Feeling Free

Hey, hey - it's been a while, good to see your face.

So maybe I've lost a bit of inspiration for my blog posts, or maybe I have just been having too much fun to take a time out to write. But I am back, so let's party!

Health Quest Post Part II
Remember when I mentioned that most dietitians that I know are neurotic and have some type of personality disorder? Okay, maybe I didn't say it like that, but that's what I meant. Notice I said most dietitians. I don't think I am neurotic or have a personality disorder, but when it comes to fitness and health, I may be a tad obsessive...until recently.
A few years ago, I was really into running. Not only did it make me feel good, but it also made me feel that I earned that glass of wine and chocolate, or at least that it wouldn't go right to my hips (in my case, my face). On days that I was not able to get in my normal run, I was not myself. I was irritable, moody, mean, and just unpleasant. To put this in a way which sounds more obsessive, my "normal" run was 8 miles/day 6-7 days per week. I would wear a heart rate monitor, and if my heart rate wasn't high enough, I'd run faster. I'd run with a watch and if my time was slower than the day before, I'd pick up the pace.

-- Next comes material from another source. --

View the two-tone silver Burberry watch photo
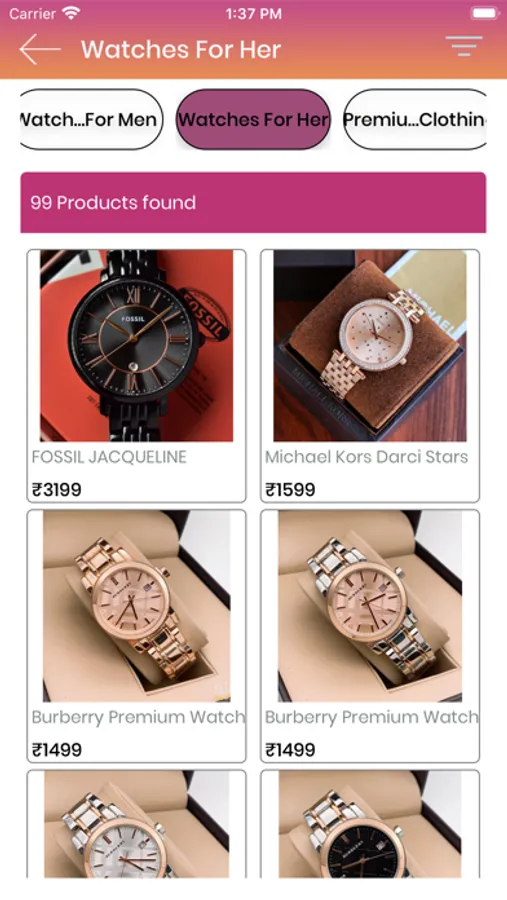 370,606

If the calories burned were less than 500, I'd run longer until I burned at least 500 calories.  If I was short on time and only got in 5-6 miles or only burned 300 calories, I was mad, irritable, moody, and unpleasant. If I skipped a day completely? You don't want to know. But I was like this when I met my husband and he married me anyway, so maybe I'm exaggerating a tad.
So I obsessed about it and just made running something that I did every day. However, when I was at my fastest, and my endurance could go on for days, I was told I needed to cut back and maybe even stop for a while. That was tough. Just like any addiction, I went through withdrawal. Then I just became lazy and thought, "well, if I cannot run, why do anything?" So I didn't do anything.
Looking back on it now, as I once thought of this as laziness, I think it was really a way out. I am no longer obsessive, irritable, moody or unpleasant.  I slowly got back into running, but if I went 2 miles, or 5 miles, it didn't matter - I was at least back out there. Now that I am injured again, I can only run a couple of times per week, but it is so liberating to be able to run and enjoy it - not worrying about my time, my distance, or the way my pants will fit. I had this feeling of freedom when I released the chains of my heart rate monitor and Garmin watch. I no longer care if I miss a day here and there, and I no longer view exercise just as a mean to fit into my pants. I do it because I love it. I do it because it makes me feel strong. I do it because it relieves stress. I do it because I can. And I feel so free.
So there you go. That was the second part of that Health Quest post. I feel so exposed now.